Halbuki; bu bir insan hakları ihlalidir...
Varlığını kanıtlama iddiasında olan bir devlet veya bir toplum için itibar kaybıdır...
Güvensizlik yaratmaktır...
Sahte devlet miyiz?..
Rum tarafı yıllardan beri KKTC’ye ‘sahte devlet’ diyor...
Bizler de tepki gösteriyoruz...
Gerçek bir varlık olduğumuzu iddia ediyoruz...
Öyleyse; devlet olmanın gereklerini çoktan yerine getirmeliydik...
Sahtekarlıkları önlemeli, suç işleyenleri cezalandırmalıydık...
Bu kural sadece İngilizler için değil, Kuzey Kıbrıs’ta yaşayan herkes için geçerlidir...
İster yerli, ister yabancı, bu ülkede yaşayan herkes, KKTC devleti tarafından ‘koruma’ altında olmalıdır...
Bunun hesabı sorulamaz mı?..
Mülkün parasını ödediniz...
Bunu size satan müteahhit ile sözleşme imzaladınız...
Üstelik bin 500 Sterlin ödeyerek sözleşmeyi avukat yanında imzalattınız...
İmzayı atan adam, diğer taraftan kredi alarak, size sattığı mülkün arazisini ipotek vermiş...
Bir banka, ipotek aldığı arazinin üzerinde mülk olup, olmadığına bakmaz mı?..
Burada bakmıyorlar!..
Veya baktıkları halde, üzerinde mülk olan bir arazinin kendileri açısından daha cazip olduğunu düşündükleri için teklifi kabul ediyorlar...

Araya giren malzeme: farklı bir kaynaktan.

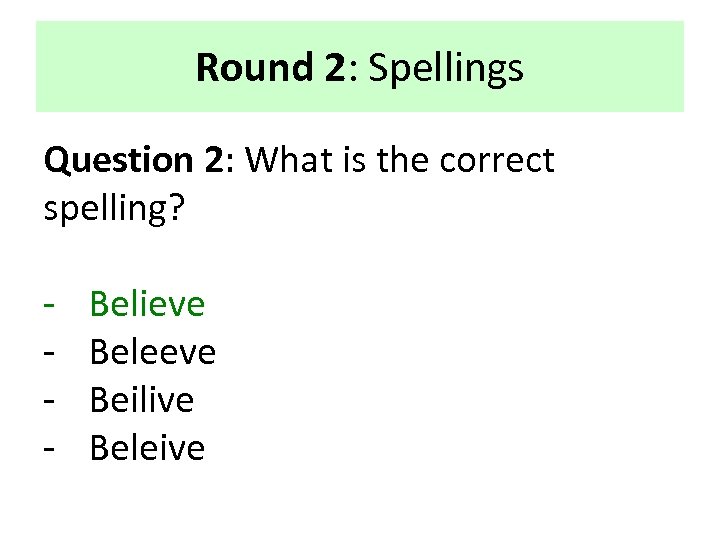Click the dash bullet before "Believe"
Viewport: 720px width, 540px height.
click(49, 304)
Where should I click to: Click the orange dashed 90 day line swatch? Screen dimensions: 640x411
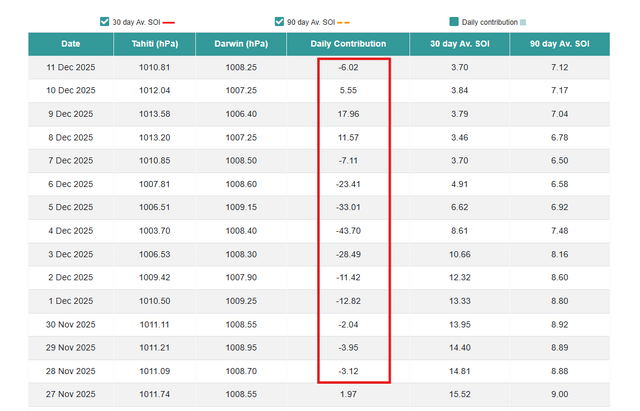[x=343, y=22]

Arazi bankanın üzerine döndükten sonra, gerçek mülk sahiplerine “burayı terk edin” diyorlar...
Olacak şey mi Allah aşkına...
Geceli, gündüzlü Rum ambargosundan şikayet eden ve dünyadan destek isteyen bir ülkede, bu tür vurgunların yapılmasına izin verilebilir mi?..
Sonuçta rezil olduk
İngiltere’deki birikimlerini buraya aktaran ve satın aldıkları mülkten kovulma riski ile karşılaşan İngilizler, yaşananlardan sonra bir bir aleyhimize dönmeye başladı...
KKTC’deki ilgisizlik karşısında internet sitelerinde müthiş bir karalama kampanyası başlattılar...
Londra’da parlamento önünde ve değişik yerlerde eylem yaptılar...
Türkiye hükümetine sayısız mektup gönderdiler...
Ve Kuzey Kıbrıs’tan mülk almak isteyen yabancıların tümünü korkuttular...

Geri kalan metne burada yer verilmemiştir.